很顯然,這次還真就讓他們碰到了。一時間,這一夥人誰都不知道該怎麼辦了。
“這位小兄弟,不知道你是想跟我討論關於劍術的哪一方麵?”大師微笑著看著葉天,同時向著他走了過去,右手上的劍身垂了下來,幾乎就要拖地了。
李靖不動聲色地上前走了走,站在了葉天和沈雪霈之間,這兩個人,任何一個都不能出一絲一毫的危險。

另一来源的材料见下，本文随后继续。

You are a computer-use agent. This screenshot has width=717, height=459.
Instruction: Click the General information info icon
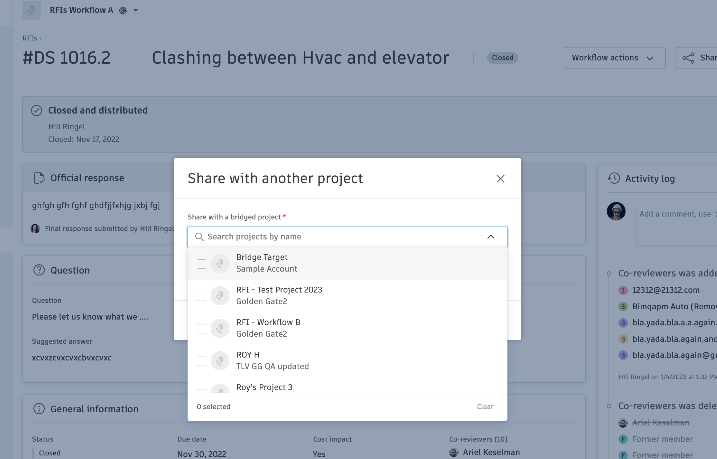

葉天順手抬起了右胳膊,攤開了手掌,說道,“我是從雁蕩山過來的,師從山上的一個小破廟裏的乞丐,功夫談不上,但是我那乞丐師父也教我一些技巧性的東西。好師傅不容易碰上,特別是像您這樣進入到大成之境的大師級別的人物更是不容易碰上,所以我就想在這裏討教幾招。不知大師可否願意,這樣,也能讓大家見識一下您深藏不漏的真功夫。對您,也是一件大好事啊。”
葉天的這最後一句話裏有話,明顯是在逼對方出手了。
對麵的大師楞了楞,他也沒有想到會碰到這麼軸的人,但是看他低頭彎腰的模樣,心裏一時摸不清他是來找麻煩的還是真的就想跟自己討教功夫。
“師父,讓我來吧,如果他連我都贏不了,那也沒有資格跟您過手了。”
那個十五六歲的小孩兒走上前來說道。那大師眼前一亮,但又壓著嗓子說道,“這怎麼行,你還沒出師,擅自動手是有違師門的規矩的。”
“師父,放心。我下手會有輕重的。”
那個大師捋了捋胡子,像模像樣地抬頭想了想,最後才不甘心地說道,“那好吧,你自己小心,不要傷了這位小兄弟。”
山羊胡老頭兒把自己的軟劍遞到了那個小孩兒的手裏,滿意地點了點頭,看到這裏,葉天有些好奇地看了看這個孩子,並沒有看出什麼不對的地方來。李靖正要上前,卻被葉天攔了下來。
“我又不是沒有跟你學過,來來來,把你的劍借給我用用,來咯,反正胡屁股過幾天也就回來了。”
李靖臉上沒有什麼表情,右手在腰間一拔,一把軟劍閃著寒光出現在了空中,淩厲的劍氣讓人望而生畏。
練劍的人都會有一把自己的佩劍,李靖也有,那就是家傳的那把紫薇軟劍,但是在十年文革的時候弄丟了,據說是被一個世家大族給弄走了,通過重重的渠道流到了川蜀。李靖曾經也試圖通過自己的手段去川蜀跑一趟,但是多方打聽來的消息大多說也都隻是道聽途說而已,去了也沒有什麼發現,再加上李若水的病開始發作,遂也就作罷。後來跟著胡屁股盜墓的時候偶然聽一個同行說起過這些事情,據說已經到了浙滬地區的一個富貴家庭手裏,雖然有心去那裏一探究竟,但是到最後也隻能因為種種的原因而作罷。
葉天手裏拿的這把軟劍還是從鐵匠手裏奪過來的,青羽軟劍雖然比不上家傳的那把寶劍,但好歹要比市麵看到的那些以假充好的鐵刀片兒要強上不少,暫且做防身一用。換做是自家的寶劍,他是絕對不會交由外人的。